I launched The Pink Box last year, a subscription service for women’s menstruation essentials, with the vision of enabling women to conquer life, without taboo and stigma holding them back. We send goodies that help perk you up during those dull moments, satisfy food cravings (in a healthy way!) during periods, and de-stress your mind and body.

A question we are often asked is, “Why the pink box?” and with this, people usually mean to ask one of three things: ‘What is this box exactly?’, ‘Why did you choose to work on this?’, or ‘Why did you name it ‘pink’?’

Centuries ago pink was associated with boys if we go by history

Today, the color pink is associated strongly with girls and femininity. Historically, however, the colors pink and blue weren’t classified by gender until the 19th century. And when they did come to be gendered, pink was associated with boys! At the time, pink was perceived more as a ‘light red’ and so was seen as a color that depicted strength, aggression, and passion; all qualities tied to boys at the time. Whereas blue; seen as gentle, delicate, and peaceful; came to be associated with girls.

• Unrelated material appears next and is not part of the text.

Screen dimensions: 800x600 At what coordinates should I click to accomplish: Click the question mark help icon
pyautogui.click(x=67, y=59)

So yes, pink is girly and pink is feminine. But it’s never weak. And as seen earlier, pink is also the color of strength and passion. And I’ve never met a woman who wasn’t just that.

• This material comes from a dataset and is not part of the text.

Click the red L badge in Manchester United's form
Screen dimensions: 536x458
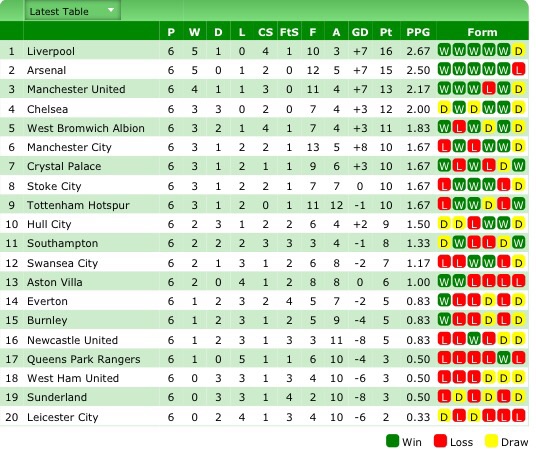(x=489, y=89)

This line between pink and blue started to blur in the 20th century after the world wars. Western women wanted to give up darker colors they had to wear during the wars and embrace their womanhood. Seeing celebrities like Jackie Kennedy and Marilyn Monroe don pink definitely pushed together the relation between pink and femininity. Consumerism was also on the rise, and keeping this new trend in mind, more businesses started marketing feminine products in shades of pink.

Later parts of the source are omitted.